1K/1S/3M – Santa Inocência

29/12/2016

Aqui que ninguém nos ouve, confesso que acho bonito, enternecedor, até, que mantenhamos uma certa inocência depois dos 40. É o caso. Na minha muito particular inocência, achei que passaria incólume ao Natal. Que correr no frio é a mesma coisa que correr no calor. E que quem bebe 1,5L de água/dia, bebe dois.

É impressionante como somos animais de hábitos. E cerebrais. Não me lembro do número exato, mas sei que levamos não sei quantos dias para fazermos de um comportamento um hábito. Custava-me acreditar que fossemos tão básicos, agora sei que é verdade.

Quando desabituamos o organismo do açúcar e voltamos a consumi-lo, em rabanadas, por exemplo, o corpo acusa o excesso, a invasão, o abuso. Com as quantidades funciona da mesma maneira.

Por uma vez, gostava que corpo e cabeça se alinhassem. E quando o corpo se manifestasse, a cabeça parasse. Não foi o caso. Não sei quanto foi o estrago, só na sexta verei a notícia na balança esquizofrénica da farmácia da esquina, que ora me rouba dois centímetros, ora mos devolve, um de cada vez.

A inocência de que basta querer

Na minha santa inocência achei que poderia facilmente saltar dos 20 para os 30 minutos e voltar a correr 5KM em Janeiro. Pelos piores motivos, lembro-me bem do inverno passado. Que me era muito difícil sair para caminhar por causa do frio. Passavam-se dias sem que o fizesse. Seguiu-se fevereiro, com a pior vivência da minha vida, um frio de rachar e nem me lembro quando voltei ao paredão. Se ainda caminhei se comecei logo a correr, há de ter sido em junho.

Descobri que custa muito, muito mais correr no frio, demoramos para desempenar. Por isso, resolvi fazer uma pequena alteração ao plano inicial. Saltar dos 20 para os 25 minutos em Janeiro. Em Fevereiro espero voltar a correr os 5KM, em meia hora. Como disse, não sei ainda os resultados de dezembro, da desgraça que se acometeu na minha vida na semana Natal-fim de ano, entre ferreros rochers e vinho tinto foi o descontrolo absoluto. Perdido por cem, perdido por mil. Agora só em 2017 voltarei ao plano, apesar de manter cuidados básicos. A alteração alarga-o a mais dois meses. Em vez dos iniciais três, arrematamos a coisa por quatro, o que dá tempo para diluir os quilos que faltam entre janeiro e fevereiro. Com a vantagem de perder mais calorias, porque correrei mais um km por vez.

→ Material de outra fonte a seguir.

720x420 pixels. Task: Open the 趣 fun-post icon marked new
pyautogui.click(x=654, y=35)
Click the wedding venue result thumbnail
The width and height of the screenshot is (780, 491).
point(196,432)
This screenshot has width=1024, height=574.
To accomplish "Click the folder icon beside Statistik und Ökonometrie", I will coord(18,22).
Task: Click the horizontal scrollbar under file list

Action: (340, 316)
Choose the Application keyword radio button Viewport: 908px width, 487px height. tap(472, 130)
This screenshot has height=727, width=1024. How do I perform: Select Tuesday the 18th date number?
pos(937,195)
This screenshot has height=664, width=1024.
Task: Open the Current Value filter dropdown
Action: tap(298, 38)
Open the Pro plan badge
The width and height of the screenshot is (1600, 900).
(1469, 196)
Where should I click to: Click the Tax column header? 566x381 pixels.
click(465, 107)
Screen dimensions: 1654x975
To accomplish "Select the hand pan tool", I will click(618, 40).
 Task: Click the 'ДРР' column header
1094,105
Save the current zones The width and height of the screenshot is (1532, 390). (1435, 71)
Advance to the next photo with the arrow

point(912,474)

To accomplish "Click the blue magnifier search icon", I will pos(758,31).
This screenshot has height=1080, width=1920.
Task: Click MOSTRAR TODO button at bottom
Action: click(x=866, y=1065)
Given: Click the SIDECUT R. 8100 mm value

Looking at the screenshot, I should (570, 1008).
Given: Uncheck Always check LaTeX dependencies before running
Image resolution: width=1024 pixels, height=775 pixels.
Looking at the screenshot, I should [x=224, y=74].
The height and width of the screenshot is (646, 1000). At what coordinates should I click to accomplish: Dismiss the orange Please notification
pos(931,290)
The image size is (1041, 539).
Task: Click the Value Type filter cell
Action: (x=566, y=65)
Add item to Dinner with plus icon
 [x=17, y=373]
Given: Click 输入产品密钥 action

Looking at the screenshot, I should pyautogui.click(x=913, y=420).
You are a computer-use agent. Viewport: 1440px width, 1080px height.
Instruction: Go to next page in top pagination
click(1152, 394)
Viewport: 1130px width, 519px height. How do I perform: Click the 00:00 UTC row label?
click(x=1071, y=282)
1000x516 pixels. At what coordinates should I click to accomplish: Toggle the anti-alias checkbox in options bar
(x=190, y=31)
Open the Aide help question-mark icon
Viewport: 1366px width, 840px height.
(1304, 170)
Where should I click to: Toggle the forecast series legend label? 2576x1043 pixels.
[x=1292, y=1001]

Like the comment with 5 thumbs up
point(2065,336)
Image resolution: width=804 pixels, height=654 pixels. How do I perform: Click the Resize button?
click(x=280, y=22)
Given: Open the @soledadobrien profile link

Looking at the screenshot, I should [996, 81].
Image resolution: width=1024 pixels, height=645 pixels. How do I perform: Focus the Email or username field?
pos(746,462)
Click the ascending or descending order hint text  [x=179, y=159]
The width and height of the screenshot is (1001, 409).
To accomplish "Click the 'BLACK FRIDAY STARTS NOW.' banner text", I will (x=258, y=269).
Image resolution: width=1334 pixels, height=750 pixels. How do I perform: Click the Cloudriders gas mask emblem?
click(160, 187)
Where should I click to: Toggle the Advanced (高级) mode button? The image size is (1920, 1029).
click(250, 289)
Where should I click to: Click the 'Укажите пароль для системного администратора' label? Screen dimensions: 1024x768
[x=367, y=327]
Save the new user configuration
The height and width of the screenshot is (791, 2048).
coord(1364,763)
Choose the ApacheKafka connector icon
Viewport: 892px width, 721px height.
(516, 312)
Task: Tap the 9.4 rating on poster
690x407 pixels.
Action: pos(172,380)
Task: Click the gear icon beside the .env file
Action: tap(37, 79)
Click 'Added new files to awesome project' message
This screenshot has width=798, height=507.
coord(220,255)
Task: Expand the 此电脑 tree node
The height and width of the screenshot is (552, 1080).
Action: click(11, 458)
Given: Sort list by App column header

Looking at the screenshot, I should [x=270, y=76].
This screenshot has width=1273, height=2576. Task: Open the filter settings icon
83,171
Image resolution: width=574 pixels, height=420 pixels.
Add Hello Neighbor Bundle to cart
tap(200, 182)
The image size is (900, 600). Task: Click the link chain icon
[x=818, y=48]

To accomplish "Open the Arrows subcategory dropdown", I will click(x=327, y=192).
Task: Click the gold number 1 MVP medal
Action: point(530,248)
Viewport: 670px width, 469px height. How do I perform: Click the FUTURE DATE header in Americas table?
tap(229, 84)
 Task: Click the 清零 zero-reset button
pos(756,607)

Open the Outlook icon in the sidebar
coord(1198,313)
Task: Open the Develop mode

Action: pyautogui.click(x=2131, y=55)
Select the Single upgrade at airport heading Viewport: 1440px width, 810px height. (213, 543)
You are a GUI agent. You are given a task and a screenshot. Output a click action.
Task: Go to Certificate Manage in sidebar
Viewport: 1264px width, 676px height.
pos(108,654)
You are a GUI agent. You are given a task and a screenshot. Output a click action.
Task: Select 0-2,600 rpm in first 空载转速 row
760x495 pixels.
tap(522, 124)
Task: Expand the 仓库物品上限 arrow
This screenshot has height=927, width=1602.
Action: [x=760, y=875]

A inocência de acreditar que querer é poder

Outra coisa que custa, parece impossível de acreditar e é até um bocado ridículo, é beber 2L de água por dia. Mesmo para quem bebia 1,5L religiosamente. A garrafinha de litro e meio ainda marcha, o jarro de 2L é que é o diabo. O que acaba inclusive por minar até o 1,5L inicial.

Durante todo o mês de dezembro, mantive a corrida três vezes por semana, 20 minutos por dia. Quando chove, vou no dia seguinte. Não tenho falhado uma, o que me enche de esperança para os dois meses que aí vêm. Acho sempre que vai faltar-me a coragem, porque está frio, preciso de acabar não sei quê, de ir não sei onde, mas acabo sempre por me render. Não sei o que me dá. Custa-me imenso, penso sempre: ainda falta tanto, mas nunca, nunca me arrependo. A sensação de estar desnuda em dezembro na praia dá-me sempre muito prazer. Na segunda-feira, quase entrei no mar…

De resto, é interessante analisar os níveis de voluntarismo entre homens e mulheres, masculino e feminino, melhor dizendo. Não que as mulheres sejam mais fracas quando se trata de cumprir promessas, levar objetivos adiante, manterem-se firmes na restrição. É por sermos mais vulneráveis às emoções. Este vídeo ilustra de forma simples e em dois minutos o que acontece connosco, o nosso corpo e a nossa cabeça um mês inteiro, todos os meses.

  • Tiago 29/12/2016 at 13:14

    Festas de fim de ano são impossíveis. Não tem como não se render.